◆ ACTIVITY LIST:
a. List every header file name that the CAN bus forum thread gives as a vehicle DGN.
b. In the CAN bus forum thread, what three kinds of pedal position does DJBecker say an implementer needs to understand?
c. Extend the CAN bus forum thread from the point where it stops.

I tried to put all the DGN on one post but it would not work.
these are the vehicle DGN's

DGNGenericOBDIINetwork.h
DGNerrorCodes.h
DGNChassisCodes.h
DGNbodyCodes.h


----------



## DJBecker (Nov 3, 2010)

bjfreeman said:


> here are some can bus DGN that can be used. note some wont' be for vehicles.


Copying and pasting a list is pretty useless...

The OBD-II Parameters (PIDs) and diagnostic trouble codes (DTCs) are vital to using OBD, but the short description are pretty much useless for implementations. You really need a more complete description. An example is "gas pedal" position reporting. You need to know the meaning of absolute, relative and commanded positions, and what point is considered pedal vs. throttle.


----------



## bjfreeman (Dec 7, 2011)

DJBecker said:


> Copying and pasting a list is pretty useless...
> 
> The OBD-II Parameters (PIDs) and diagnostic trouble codes (DTCs) are vital to using OBD, but the short description are pretty much useless for implementations. You really need a more complete description. An example is "gas pedal" position reporting. You need to know the meaning of absolute, relative and commanded positions, and what point is considered pedal vs. throttle.


true, however the thread is about Can Bus, not just OBD.
Give me time to get it all posted, unless you wish to contribute,


----------



## bjfreeman (Dec 7, 2011)

DJBecker said:


> Copying and pasting a list is pretty useless...
> 
> The OBD-II Parameters (PIDs) and diagnostic trouble codes (DTCs) are vital to using OBD, but the short description are pretty much useless for implementations. You really need a more complete description. An example is "gas pedal" position reporting. You need to know the meaning of absolute, relative and commanded positions, and what point is considered pedal vs. throttle.

◆ RECORDED INFORMATION:
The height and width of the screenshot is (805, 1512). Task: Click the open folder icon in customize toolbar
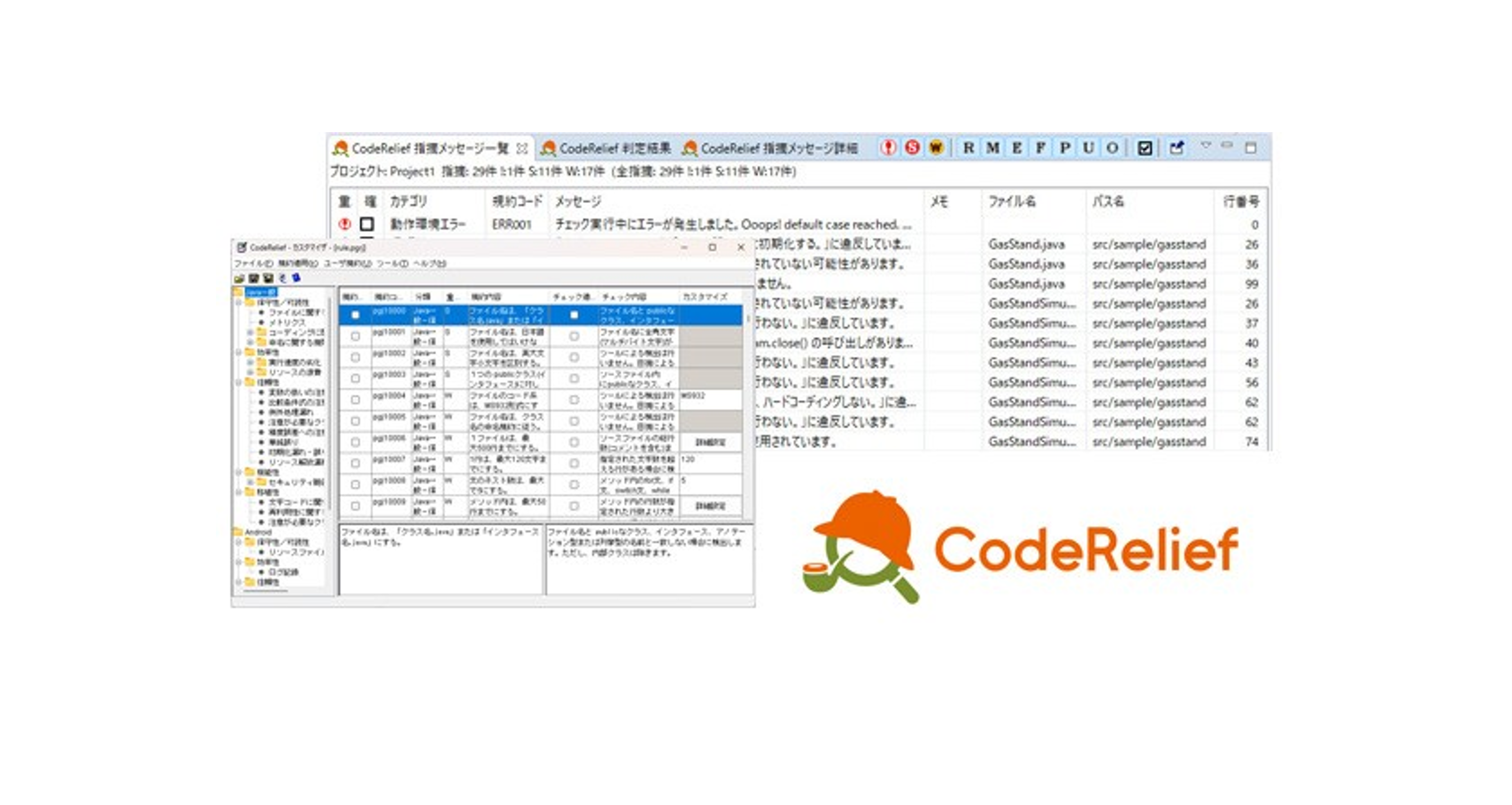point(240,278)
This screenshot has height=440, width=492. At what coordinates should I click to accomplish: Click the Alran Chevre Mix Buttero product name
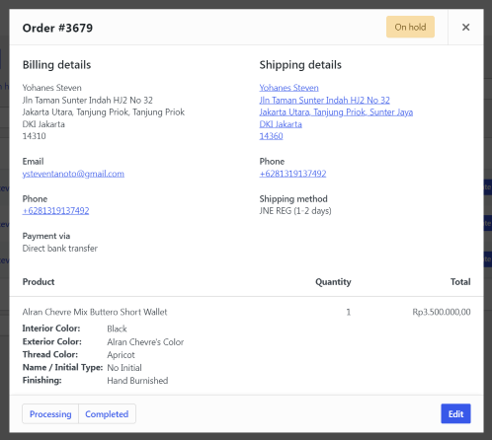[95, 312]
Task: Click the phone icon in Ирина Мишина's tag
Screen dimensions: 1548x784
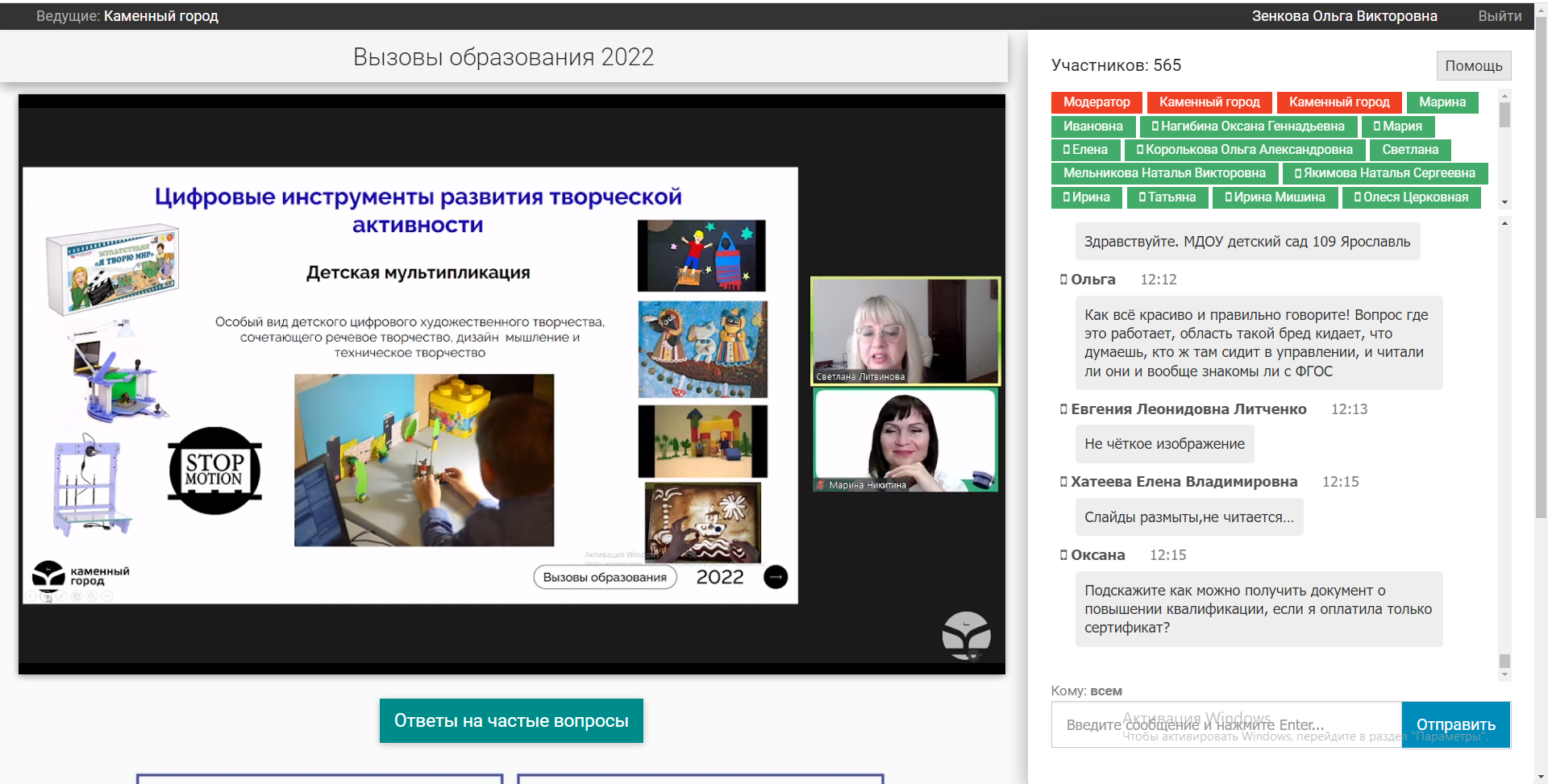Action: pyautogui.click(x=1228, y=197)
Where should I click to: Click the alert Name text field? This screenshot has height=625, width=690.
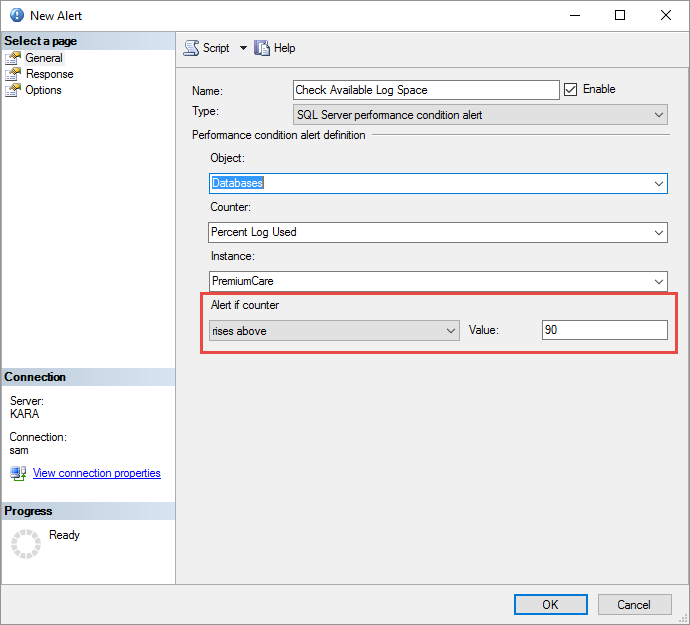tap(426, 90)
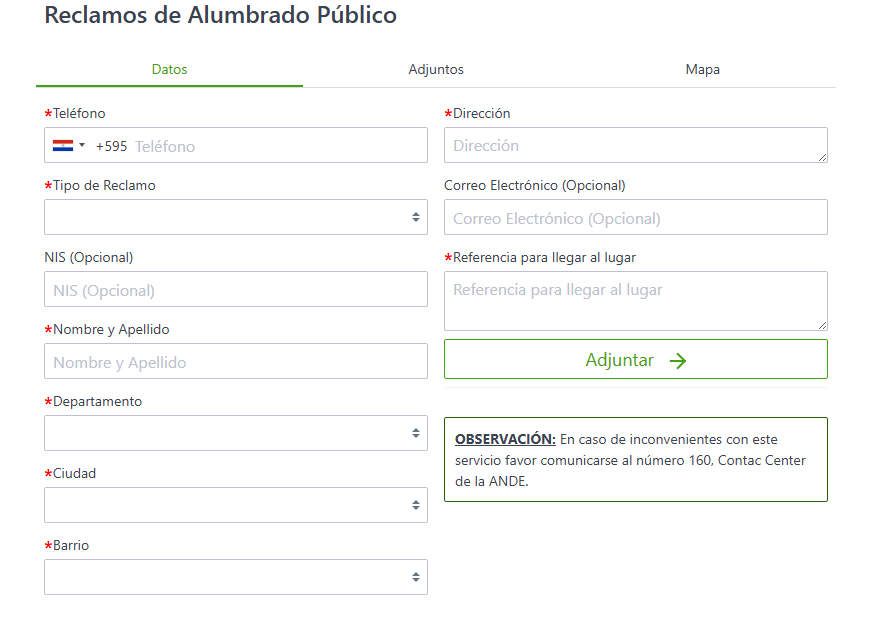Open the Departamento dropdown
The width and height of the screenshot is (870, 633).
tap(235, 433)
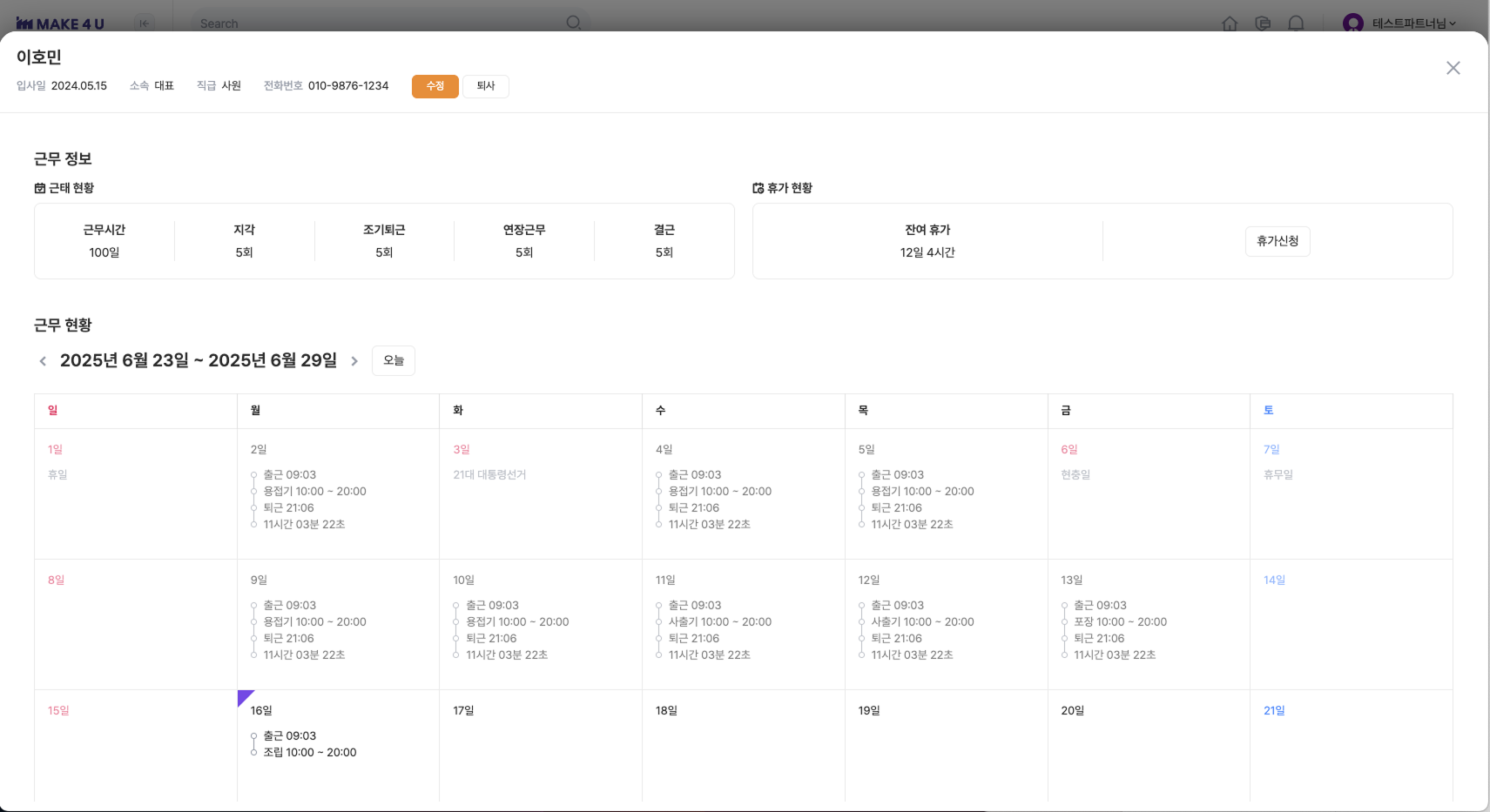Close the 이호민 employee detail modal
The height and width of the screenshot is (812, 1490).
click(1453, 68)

◆ PER-TASK OUTPUTS:
a.
DGNGenericOBDIINetwork.h
DGNerrorCodes.h
DGNChassisCodes.h
DGNbodyCodes.h

b. Absolute, relative and commanded positions.

c.
btw the files are not copy paste. they are H include files.
but since you want pid
here they are
OBD-IIlMode.h
OBD-IIlPID.h


----------



## DJBecker (Nov 3, 2010)

bjfreeman said:


> btw the files are not copy paste. they are H include files.
> but since you want pid
> here they are
> OBD-IIlMode.h
> OBD-IIlPID.h


You should at least give credit to the Wikipedia pages you scraped that from.


----------



## bjfreeman (Dec 7, 2011)

DJBecker said:


> You should at least give credit to the Wikipedia pages you scraped that from.


If you notice I gave credit to information that was copyrighted, and/or licenses in previous posts.
Actually there is no copyright on Wikipedia. It is a free open punishing medium. There is no License required by the over 500 contributors to the subject.
You should read the MIT and Apache License.
Now if I was charging for these, can see a possible challenge, I am not. I am contributing so someone can advance there own development.
How about you contribute, instead of being a wet towel?


----------



## DJBecker (Nov 3, 2010)

bjfreeman said:


> Actually there is no copyright on Wikipedia.


There is definitely copyright on Wikipedia content:
http://en.wikipedia.org/wiki/Wikipedia:Copyrights



bjfreeman said:


> How about you contribute, instead of being a wet towel?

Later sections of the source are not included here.